Whether it’s a costly car repair, a surprise medical bill, or a broken appliance that needs urgent replacement, these unplanned expenses can quickly derail your monthly budget. Surveys consistently show that a large share of Americans would struggle to cover these emergencies especially without a dedicated emergency savings fund in place.
In its latest report on economic well-being, the U.S. Federal Reserve surveyed over 12,000 adults and found that 63% of Americans could handle a $400 surprise expense using cash, savings, or a credit card paid off quickly.
That leaves 37% who said they’d need to rely on credit cards, personal loans, selling possessions, or borrowing from friends or family. Alarmingly, 13% admitted they wouldn’t be able to cover the cost at all highlighting the urgent need for stronger emergency savings strategies.
Beyond handling one-time surprises, a key measure of financial stability is whether you can cover three months of living expenses without income. According to the Federal Reserve, 55% of Americans have enough in savings to meet that threshold.
Meanwhile, 15% said they’d need to sell assets or borrow to get by, and 30% admitted they couldn’t cover three months at all. These numbers highlight the importance of building a high-yield emergency fund that can sustain you through job loss, medical issues, or other income disruptions.
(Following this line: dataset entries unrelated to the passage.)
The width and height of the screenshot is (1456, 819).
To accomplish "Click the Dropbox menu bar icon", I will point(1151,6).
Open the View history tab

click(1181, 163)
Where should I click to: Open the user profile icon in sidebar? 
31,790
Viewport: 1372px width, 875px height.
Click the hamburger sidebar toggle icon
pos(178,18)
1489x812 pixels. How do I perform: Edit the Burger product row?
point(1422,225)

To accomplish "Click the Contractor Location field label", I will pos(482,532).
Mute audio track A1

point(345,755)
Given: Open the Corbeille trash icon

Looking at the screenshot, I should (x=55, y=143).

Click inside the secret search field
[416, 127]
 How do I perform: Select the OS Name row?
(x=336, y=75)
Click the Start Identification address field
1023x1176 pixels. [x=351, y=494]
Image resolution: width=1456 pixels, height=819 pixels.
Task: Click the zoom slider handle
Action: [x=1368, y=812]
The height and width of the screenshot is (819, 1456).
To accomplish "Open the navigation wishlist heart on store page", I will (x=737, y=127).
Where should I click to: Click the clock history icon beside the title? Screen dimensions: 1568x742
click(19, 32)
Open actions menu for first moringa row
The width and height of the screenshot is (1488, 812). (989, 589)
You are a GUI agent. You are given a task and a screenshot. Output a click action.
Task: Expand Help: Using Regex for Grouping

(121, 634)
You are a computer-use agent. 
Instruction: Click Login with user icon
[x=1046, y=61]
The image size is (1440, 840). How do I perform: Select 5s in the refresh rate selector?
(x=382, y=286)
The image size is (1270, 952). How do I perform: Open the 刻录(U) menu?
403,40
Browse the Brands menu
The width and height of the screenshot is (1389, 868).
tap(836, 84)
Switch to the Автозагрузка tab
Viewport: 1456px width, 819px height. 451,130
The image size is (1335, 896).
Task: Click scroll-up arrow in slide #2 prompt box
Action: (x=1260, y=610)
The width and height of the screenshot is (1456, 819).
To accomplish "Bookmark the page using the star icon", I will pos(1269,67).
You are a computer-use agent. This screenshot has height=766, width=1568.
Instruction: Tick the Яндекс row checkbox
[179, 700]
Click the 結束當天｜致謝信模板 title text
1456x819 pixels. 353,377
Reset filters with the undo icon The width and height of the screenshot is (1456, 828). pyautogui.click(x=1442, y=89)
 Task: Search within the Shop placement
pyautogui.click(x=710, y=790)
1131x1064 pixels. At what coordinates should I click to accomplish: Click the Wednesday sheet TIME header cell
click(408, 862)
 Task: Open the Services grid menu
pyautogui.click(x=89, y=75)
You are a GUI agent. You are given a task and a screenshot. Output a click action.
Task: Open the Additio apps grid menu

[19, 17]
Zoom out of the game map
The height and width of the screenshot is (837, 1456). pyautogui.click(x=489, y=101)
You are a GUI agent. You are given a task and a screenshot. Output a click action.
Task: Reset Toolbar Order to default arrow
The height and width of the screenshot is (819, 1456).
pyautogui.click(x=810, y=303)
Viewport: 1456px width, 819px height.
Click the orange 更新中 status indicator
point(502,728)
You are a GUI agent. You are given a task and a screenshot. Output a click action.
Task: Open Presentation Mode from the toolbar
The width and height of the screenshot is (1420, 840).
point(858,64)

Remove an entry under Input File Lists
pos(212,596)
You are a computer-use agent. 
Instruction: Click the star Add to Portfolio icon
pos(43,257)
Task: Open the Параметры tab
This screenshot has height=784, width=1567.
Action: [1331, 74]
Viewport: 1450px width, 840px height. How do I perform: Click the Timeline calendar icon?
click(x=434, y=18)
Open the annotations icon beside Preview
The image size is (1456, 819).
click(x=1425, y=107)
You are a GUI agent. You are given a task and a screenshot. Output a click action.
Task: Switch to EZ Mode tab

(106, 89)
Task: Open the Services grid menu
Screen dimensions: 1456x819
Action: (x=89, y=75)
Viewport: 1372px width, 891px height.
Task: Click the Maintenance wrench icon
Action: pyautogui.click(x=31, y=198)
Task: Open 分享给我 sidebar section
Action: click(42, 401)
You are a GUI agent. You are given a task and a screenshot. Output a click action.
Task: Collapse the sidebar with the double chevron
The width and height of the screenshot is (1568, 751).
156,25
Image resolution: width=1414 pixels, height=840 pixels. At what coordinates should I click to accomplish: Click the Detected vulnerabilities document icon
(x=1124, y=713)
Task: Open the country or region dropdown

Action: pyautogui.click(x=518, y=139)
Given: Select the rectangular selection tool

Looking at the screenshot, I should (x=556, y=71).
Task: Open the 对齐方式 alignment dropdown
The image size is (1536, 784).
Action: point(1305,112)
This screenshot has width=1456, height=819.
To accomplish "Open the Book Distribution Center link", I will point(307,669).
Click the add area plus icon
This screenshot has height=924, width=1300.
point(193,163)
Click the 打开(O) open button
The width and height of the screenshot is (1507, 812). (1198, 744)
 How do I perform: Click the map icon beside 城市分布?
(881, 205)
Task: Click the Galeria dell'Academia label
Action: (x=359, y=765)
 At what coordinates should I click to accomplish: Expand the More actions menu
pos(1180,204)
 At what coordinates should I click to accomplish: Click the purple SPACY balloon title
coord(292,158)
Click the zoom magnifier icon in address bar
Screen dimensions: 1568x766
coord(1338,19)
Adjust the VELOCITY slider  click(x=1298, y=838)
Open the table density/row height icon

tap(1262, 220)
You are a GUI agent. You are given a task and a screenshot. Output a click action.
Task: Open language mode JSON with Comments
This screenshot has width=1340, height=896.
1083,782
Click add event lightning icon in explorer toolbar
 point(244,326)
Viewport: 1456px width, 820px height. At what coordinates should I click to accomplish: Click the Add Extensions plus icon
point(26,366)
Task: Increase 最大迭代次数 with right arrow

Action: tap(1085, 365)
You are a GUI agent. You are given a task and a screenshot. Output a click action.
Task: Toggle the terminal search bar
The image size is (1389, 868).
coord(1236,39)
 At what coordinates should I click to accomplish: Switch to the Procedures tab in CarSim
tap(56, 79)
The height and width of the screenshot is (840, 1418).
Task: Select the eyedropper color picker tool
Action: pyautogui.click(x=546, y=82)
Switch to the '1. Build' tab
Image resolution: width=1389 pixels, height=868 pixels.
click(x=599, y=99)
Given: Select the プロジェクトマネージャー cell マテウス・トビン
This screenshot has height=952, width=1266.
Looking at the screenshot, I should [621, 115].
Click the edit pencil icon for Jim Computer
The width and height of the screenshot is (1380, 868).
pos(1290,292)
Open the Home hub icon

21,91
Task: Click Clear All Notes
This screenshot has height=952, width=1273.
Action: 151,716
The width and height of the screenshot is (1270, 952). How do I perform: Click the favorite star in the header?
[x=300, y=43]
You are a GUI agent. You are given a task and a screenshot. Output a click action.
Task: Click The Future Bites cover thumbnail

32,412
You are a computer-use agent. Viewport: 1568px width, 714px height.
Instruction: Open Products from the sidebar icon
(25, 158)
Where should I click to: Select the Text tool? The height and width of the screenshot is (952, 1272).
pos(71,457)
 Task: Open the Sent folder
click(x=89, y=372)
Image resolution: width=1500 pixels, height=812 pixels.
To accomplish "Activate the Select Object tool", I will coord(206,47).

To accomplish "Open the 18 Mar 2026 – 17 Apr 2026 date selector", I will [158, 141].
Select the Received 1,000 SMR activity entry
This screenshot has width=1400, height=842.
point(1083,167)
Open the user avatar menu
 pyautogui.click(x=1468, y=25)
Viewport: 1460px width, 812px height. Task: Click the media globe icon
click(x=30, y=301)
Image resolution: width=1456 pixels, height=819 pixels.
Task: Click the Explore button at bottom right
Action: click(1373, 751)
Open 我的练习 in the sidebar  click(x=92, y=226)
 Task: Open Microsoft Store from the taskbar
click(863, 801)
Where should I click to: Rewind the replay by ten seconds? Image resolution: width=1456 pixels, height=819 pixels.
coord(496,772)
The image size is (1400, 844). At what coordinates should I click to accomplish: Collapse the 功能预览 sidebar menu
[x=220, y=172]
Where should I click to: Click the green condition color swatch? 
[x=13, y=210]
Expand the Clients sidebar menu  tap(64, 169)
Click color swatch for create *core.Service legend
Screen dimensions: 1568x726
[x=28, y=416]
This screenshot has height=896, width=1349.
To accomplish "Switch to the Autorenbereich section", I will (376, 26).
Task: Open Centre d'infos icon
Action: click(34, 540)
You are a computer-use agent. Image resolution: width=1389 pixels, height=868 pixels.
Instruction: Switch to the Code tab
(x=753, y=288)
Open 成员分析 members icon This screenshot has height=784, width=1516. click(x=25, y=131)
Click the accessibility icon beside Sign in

While 30% of Americans lack a three-month emergency fund, a separate survey from U.S. News & World Report found that 42% have no emergency savings at all. The same report revealed that men are more likely than women to have emergency funds and tend to hold larger balances when they do.
JPMorgan Chase analyzed data from nearly 6 million households and found that just 8% couldn’t cover a $400 emergency. However, this sample excluded unbanked individuals, meaning it reflects those already more likely to have savings.
Among low-income households, 77% could cover the expense, but many would rely on disposable income or credit cards rather than a dedicated emergency fund. JPMorgan also noted that age, race, and household size influenced how people managed surprise costs.
If you're concerned about covering living expenses during a financial emergency, start with a clear plan. Investopedia’s guide on how to build an emergency fund offers practical steps to help you set savings goals, automate deposits, and choose the right high-yield savings account to grow your buffer faster.
Unexpected expenses are part of life and the numbers show many Americans aren’t financially ready. While 63% can cover a $400 emergency using cash, savings, or a quickly paid-off credit card, that still leaves over one-third who would need to borrow, sell assets, or go without. Building a high-yield emergency fund is key to staying prepared and avoiding costly debt.